7. "LOCK MOV" null into the index at the tail counter, which removes the DMA buffer pointer from the FIFO
8. Incrementally read DMA buffer pointers from the FIFO until some error happens (i.e. 0 available or a null pointer)
9. Save the updated tail counter back to the FIFO with "LOCK MOV"
10. Return the collected pointers
11. Note: the caller, i.e. the USB subsystem, must call select() again to release the FIFO lock or URBs may be in the FIFO with no one awake to fetch them. An argument to select() does a non-blocking select() to release the FIFO lock if there really are no more URBs.

At any point while consuming data out of the FIFO, the head counter may change. The DMA buffer pointer is written into the FIFO after updating the head counter - so multiple writers have non-blocking access. The reader must check both the head counter and that the DMA buffer pointer is not null.
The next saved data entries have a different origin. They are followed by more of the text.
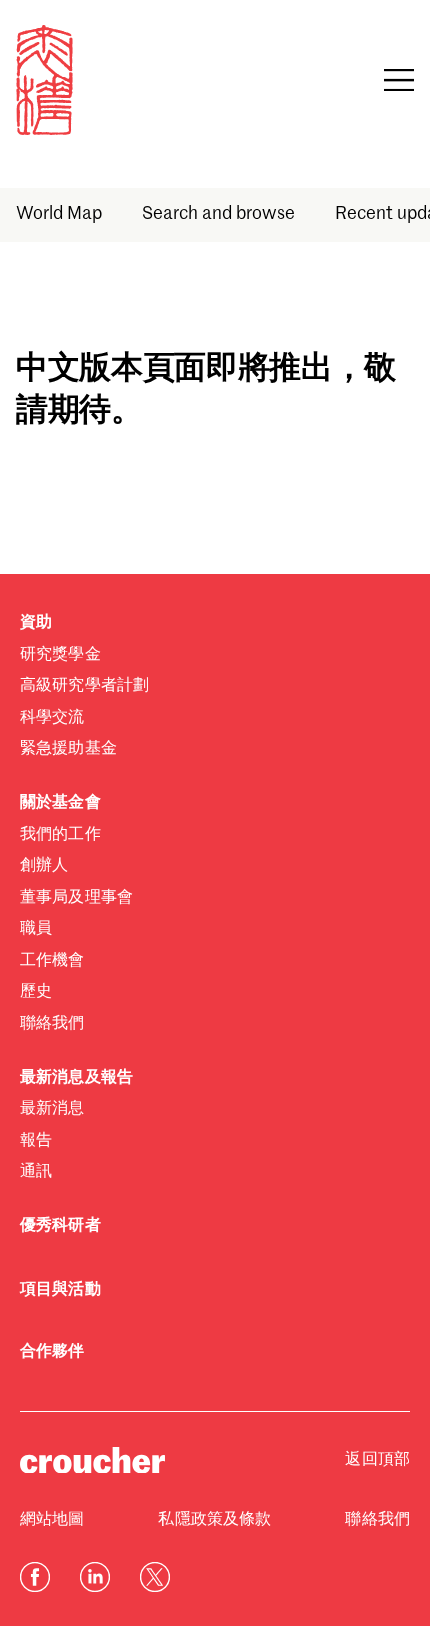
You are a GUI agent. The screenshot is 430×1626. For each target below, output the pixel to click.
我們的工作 (60, 835)
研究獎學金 (60, 655)
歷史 (36, 992)
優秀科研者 (60, 1226)
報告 (36, 1141)
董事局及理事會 (76, 898)
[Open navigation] (399, 80)
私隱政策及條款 (214, 1520)
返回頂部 (377, 1460)
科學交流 (52, 718)
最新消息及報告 (76, 1078)
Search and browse (218, 214)
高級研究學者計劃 (84, 686)
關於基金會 (60, 803)
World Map (59, 214)
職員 (36, 929)
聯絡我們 (52, 1024)
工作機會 (52, 961)
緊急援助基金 (68, 749)
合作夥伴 (52, 1352)
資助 (36, 623)
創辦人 (44, 866)
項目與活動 (60, 1290)
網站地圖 (52, 1520)
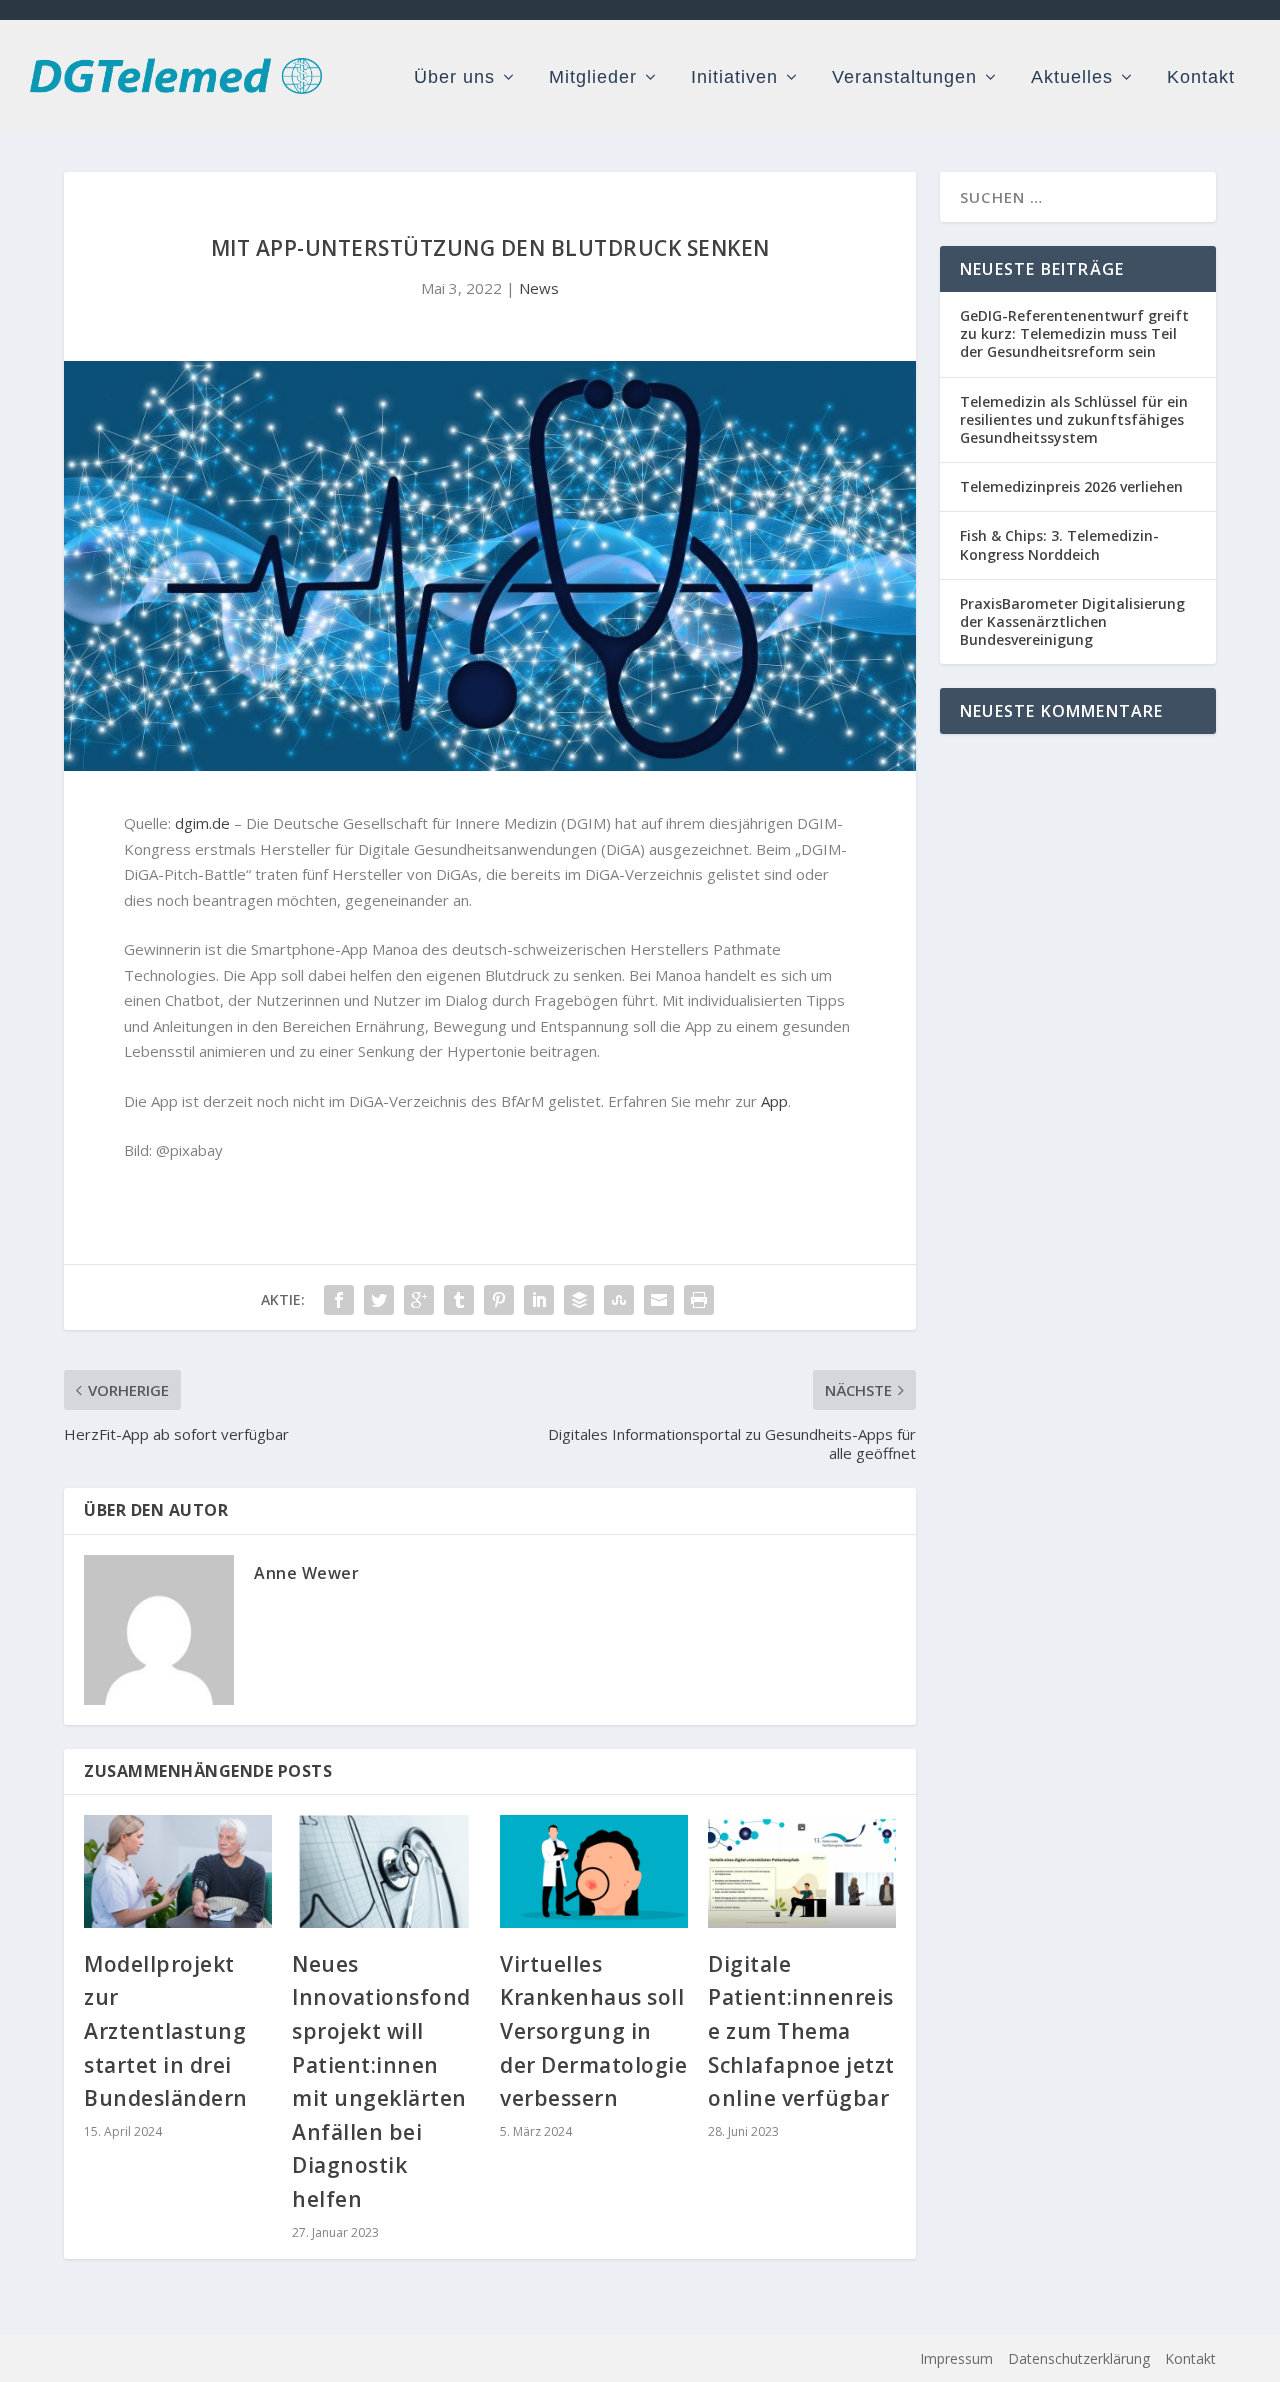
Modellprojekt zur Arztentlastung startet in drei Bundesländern (166, 2031)
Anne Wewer (306, 1573)
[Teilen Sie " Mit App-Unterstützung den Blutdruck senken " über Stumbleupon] (619, 1300)
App (774, 1101)
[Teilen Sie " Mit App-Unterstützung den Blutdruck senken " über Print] (699, 1300)
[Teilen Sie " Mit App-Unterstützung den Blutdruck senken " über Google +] (419, 1300)
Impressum (956, 2358)
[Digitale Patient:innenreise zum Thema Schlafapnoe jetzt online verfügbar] (802, 1871)
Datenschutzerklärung (1079, 2358)
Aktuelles (1072, 78)
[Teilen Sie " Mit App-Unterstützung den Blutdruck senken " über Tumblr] (459, 1300)
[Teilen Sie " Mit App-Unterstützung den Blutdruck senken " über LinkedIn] (539, 1300)
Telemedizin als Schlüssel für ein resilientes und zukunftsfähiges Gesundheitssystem (1074, 419)
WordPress (403, 2359)
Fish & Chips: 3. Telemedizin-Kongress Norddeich (1059, 544)
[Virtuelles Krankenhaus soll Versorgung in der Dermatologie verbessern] (594, 1871)
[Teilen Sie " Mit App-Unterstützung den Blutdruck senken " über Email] (659, 1300)
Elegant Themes (207, 2359)
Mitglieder (593, 78)
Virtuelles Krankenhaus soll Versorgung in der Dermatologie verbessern (593, 2031)
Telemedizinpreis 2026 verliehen (1071, 486)
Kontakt (1201, 78)
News (539, 288)
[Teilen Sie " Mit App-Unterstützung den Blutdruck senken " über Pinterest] (499, 1300)
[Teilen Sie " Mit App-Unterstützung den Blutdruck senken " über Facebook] (339, 1300)
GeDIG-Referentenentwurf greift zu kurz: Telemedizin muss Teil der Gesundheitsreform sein (1074, 333)
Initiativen (734, 78)
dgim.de (202, 823)
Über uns (454, 78)
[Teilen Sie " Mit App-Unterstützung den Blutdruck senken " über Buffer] (579, 1300)
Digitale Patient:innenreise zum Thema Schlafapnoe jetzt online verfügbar (801, 2031)
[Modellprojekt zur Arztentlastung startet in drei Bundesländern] (178, 1871)
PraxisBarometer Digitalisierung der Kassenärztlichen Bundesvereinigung (1072, 621)
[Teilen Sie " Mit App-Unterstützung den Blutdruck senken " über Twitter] (379, 1300)
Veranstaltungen (904, 78)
Mea culpa for referring to "back off." There are no time delays here.

A stack implementation with one-sided non-blocking behavior is similar, using atomic ops on a "stack pointer."

[rdos]

Alternative solution:

Instead of soft-IRQs, use above-normal priority kernel threads. To avoid locks in the IRQ, implement a lock-free solution that the IRQ handler can use to wakeup the server thread. This solution can also be used outside of IRQ-handlers. If the IRQ can run with interrupts enabled, it must first call some scheduler function to lock the current thread from scheduling, as the scheduler should not be able to switch thread in the middle of the IRQ.

I've implemented lock-free Signal / WaitForSignal. Signal will set a flag in the thread that is signalled. Wait for signal will sleep if the flag is cleared, and continue (and clear the flag) if it is set. It is garanteed that whenever the Signal occurs, the thread doing WaitForSignal will always run once, even if Signal is issued by an IRQ. Signal is the only synchronization primitive that is allowed to be used by IRQs, appart from spinlocks.

[sounds]

Hi rdos,

Good point about being sure the scheduler will never do a context switch in the middle of an IRQ. I do think I've avoided that bug but it would be a serious one, so I'll write some unit tests to keep my eye on it.

Thanks for the helpful discussion. Like Brendan said,

The second option is entirely silly, therefore you have to use some sort of "process it later".